Two sets of BIOBBN navigation algorithms were designed to address varying obstacle densities. Reach-avoid navigation was tailored for low-density environments, prioritizing goal-reaching with minimal obstacle avoidance. In contrast, adaptive reach-avoid navigation was designed for high-density environments, incorporating obstacle avoidance and extended obstacle avoidance/wall-following techniques. Both navigation systems were tested in complex environments with challenging obstacles like small rocks and soil grains, deviating from flat surfaces. Experiments were conducted to measure the impact of this rough terrain on electrical stimulation input, assessing turning and forward responses on both flat and sandy/rocky surfaces. The first navigation system could utilize a bulkier and heavier electronic backpack, while the second needed a more compact, lighter one to accommodate its complex terrain navigation. The results demonstrated successful autonomous navigation, guiding cockroaches to target areas while avoiding obstacles and preventing entrapment in complex terrain features.

Material and Methods

Cyborg insect

Madagascar hissing cockroaches measuring from 6 to 7 cm in length were selected for the cyborg insect platform.

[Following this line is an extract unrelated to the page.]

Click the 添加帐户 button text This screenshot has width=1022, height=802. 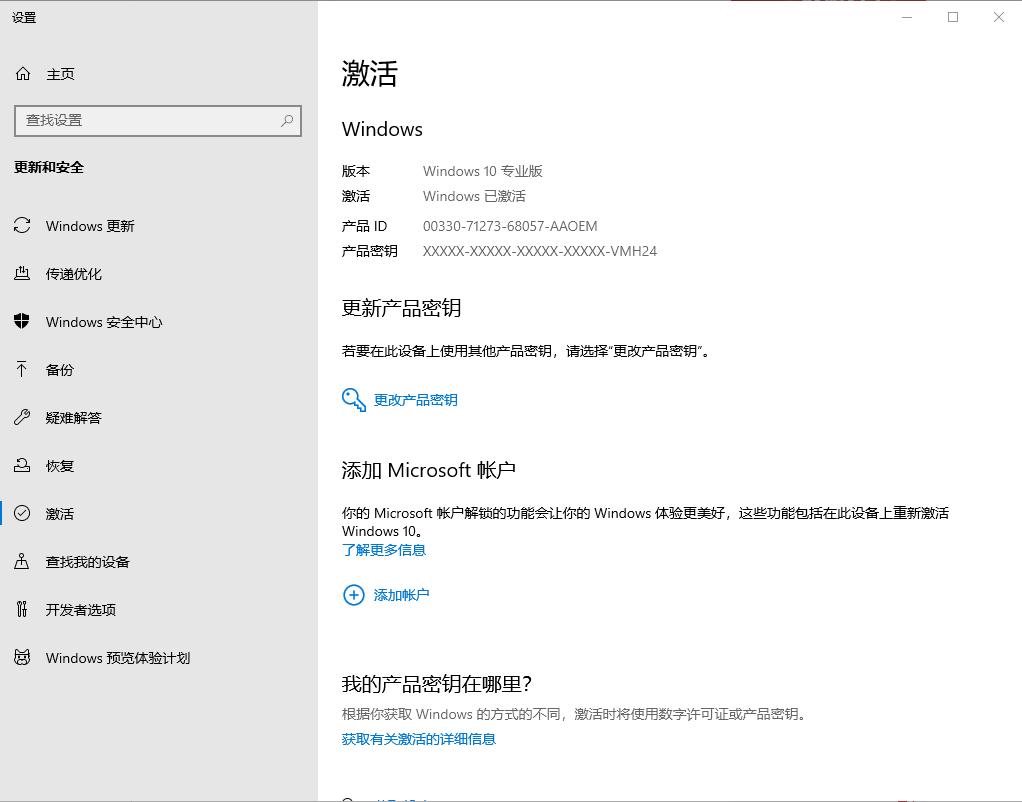tap(401, 595)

To anesthetize them, carbon dioxide was used to induce anesthesia in an airtight container for 3 min. This method could put the cockroach to sleep for around 10 to 15 min, allowing for surgical implantation of electrodes into sensory organs and thorax. Silver wires with a diameter of 0.127 mm (A-M systems) were implanted on both antennae, both cerci, and the thorax using a methodology as presented in previous studies.^27,52 Following the surgical electrode implantation, the cockroaches were put back into containers for a minimum 24-hour recovery period before experiments. The utilization of cyborg insects in this study was approved by the animal experiment committee at Osaka University (approval number, 2023–5-0).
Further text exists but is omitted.